Given data below:
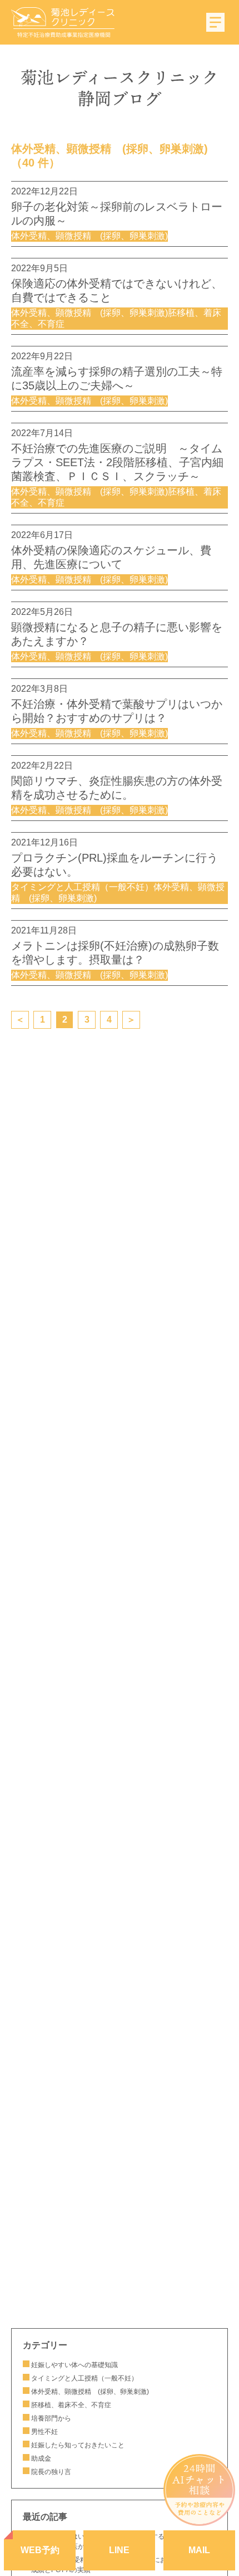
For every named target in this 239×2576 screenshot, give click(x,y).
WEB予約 (40, 2550)
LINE (119, 2550)
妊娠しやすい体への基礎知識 (74, 2365)
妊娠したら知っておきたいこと (81, 2445)
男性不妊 (44, 2432)
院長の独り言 (51, 2472)
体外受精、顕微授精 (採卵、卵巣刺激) (90, 2392)
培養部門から (51, 2418)
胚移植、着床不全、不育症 (71, 2405)
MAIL (199, 2550)
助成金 (41, 2458)
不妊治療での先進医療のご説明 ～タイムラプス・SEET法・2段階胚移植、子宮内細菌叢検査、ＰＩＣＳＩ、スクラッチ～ (117, 462)
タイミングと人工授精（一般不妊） (84, 2378)
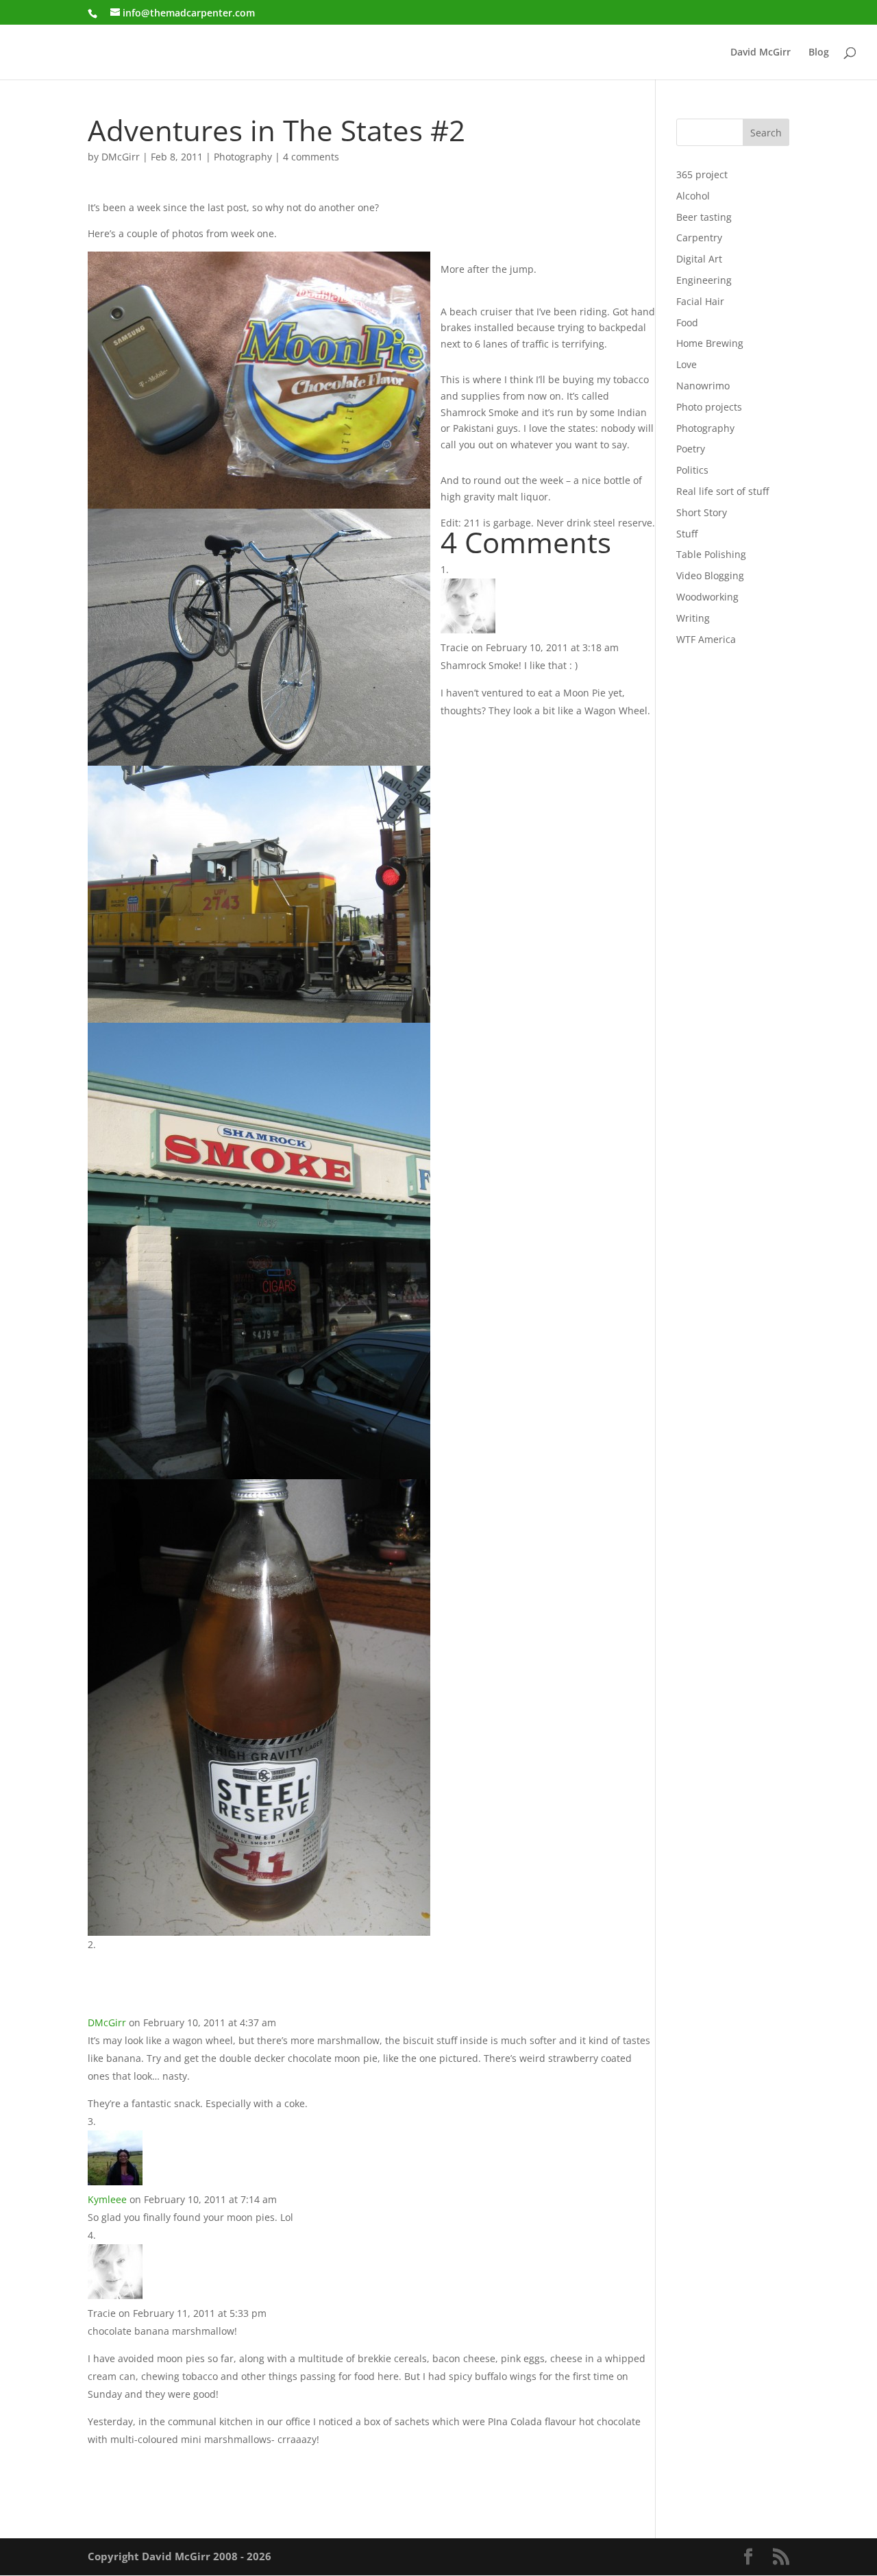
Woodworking (707, 596)
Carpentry (699, 237)
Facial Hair (700, 301)
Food (687, 322)
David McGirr (760, 52)
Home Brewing (709, 343)
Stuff (686, 533)
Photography (243, 156)
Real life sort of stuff (722, 491)
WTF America (706, 639)
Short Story (701, 512)
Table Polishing (711, 554)
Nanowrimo (703, 385)
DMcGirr (120, 156)
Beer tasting (704, 216)
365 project (702, 174)
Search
End of Given data.
- **Your goal**: Return the full listing exactly as it appears above, without its pictures.

- **Expected answer**:
For every named target in this 239×2576 screenshot, give click(x,y).
WEB予約 (40, 2550)
LINE (119, 2550)
妊娠しやすい体への基礎知識 (74, 2365)
妊娠したら知っておきたいこと (81, 2445)
男性不妊 (44, 2432)
院長の独り言 (51, 2472)
体外受精、顕微授精 (採卵、卵巣刺激) (90, 2392)
培養部門から (51, 2418)
胚移植、着床不全、不育症 (71, 2405)
MAIL (199, 2550)
助成金 (41, 2458)
不妊治療での先進医療のご説明 ～タイムラプス・SEET法・2段階胚移植、子宮内細菌叢検査、ＰＩＣＳＩ、スクラッチ～ (117, 462)
タイミングと人工授精（一般不妊） (84, 2378)
Woodworking (707, 596)
Carpentry (699, 237)
Facial Hair (700, 301)
Food (687, 322)
David McGirr (760, 52)
Home Brewing (709, 343)
Stuff (686, 533)
Photography (243, 156)
Real life sort of stuff (722, 491)
WTF America (706, 639)
Short Story (701, 512)
Table Polishing (711, 554)
Nanowrimo (703, 385)
DMcGirr (120, 156)
Beer tasting (704, 216)
365 project (702, 174)
Search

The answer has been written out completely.